» Supplied text:
┌────────

Beating post-publication blues

One of the sections in my little ebook Wellbeing for Writers draws some fanciful parallels between writing a book and having a baby. There may be feelings of depression following publication (“birth”), and a time interval before being able to conceive another book (“child”).

Some writers manage to avoid such problems by keeping two or more books in different stages of completion on the go at any one time. I have never managed this myself, preferring to focus all my energies on a single project. I felt quite euphoric after my latest novel You Yet Shall Die had been published and received positive reviews. But my mood slumped after the initial peak of sales had subsided, because I did not have another novel in mind.

└────────

» Stored data:

┌────────

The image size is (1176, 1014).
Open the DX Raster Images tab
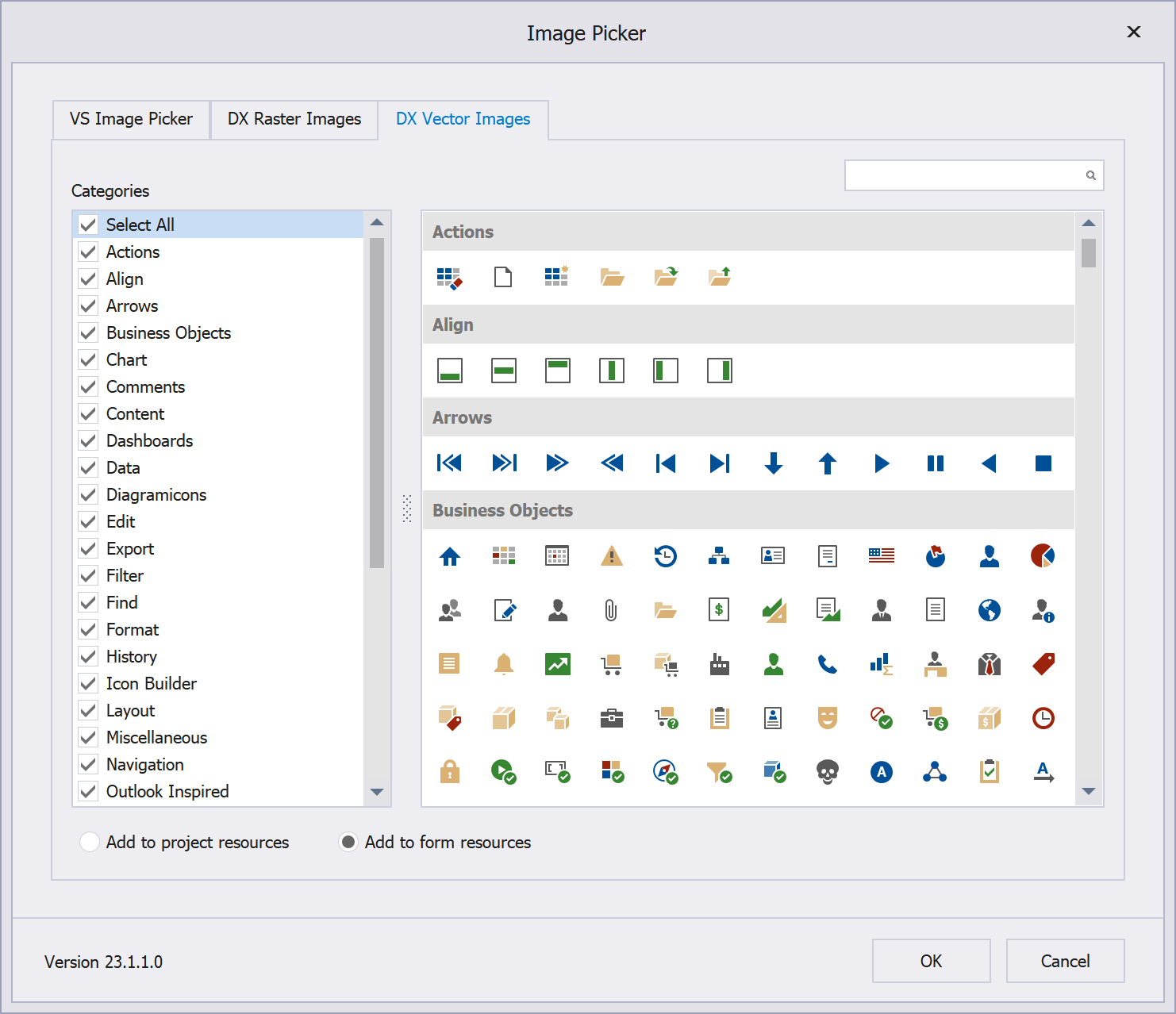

└────────

» Tasks for this exercise:
a: List every sentence in the post-publication blues text that contains the word "I".
b: Pick up the post-publication blues text after its last sentence and continue it.

» Answers for this exercise:
a:
- I have never managed this myself, preferring to focus all my energies on a single project.
- I felt quite euphoric after my latest novel You Yet Shall Die had been published and received positive reviews.
- But my mood slumped after the initial peak of sales had subsided, because I did not have another novel in mind.

b:
However, knowing that the best remedy for post-publication blues is to keep writing, I asked my husband Brian if I could edit some of his autobiographical essays and collate them into a memoir. So that is what I am working on now. Brian grew up during the 1930s in what was then a downmarket seaside settlement on Auckland’s North Shore. His ambition to become a doctor was inspired by an inpatient stay in a tuberculosis unit when he was 18. He graduated from the University of Otago, and having decided to specialise in mental disorders, obtained a training post at the Maudsley Hospital in London. During his three years there he worked for some of the most eminent psychiatrists of the day, and had experiences ranging from daily psychoanalysis to taking LSD. After leaving the Maudsley, Brian joined the Medical Research Council’s unit in Chichester, to study the clinical and epidemiological aspects of suicide.

Another remedy for the post-publication blues is to take a break from writing and do something completely different. Outdoor activities here in Auckland are a pleasure now that spring has arrived; the flowers are in bloom, and it is (just) warm enough to swim.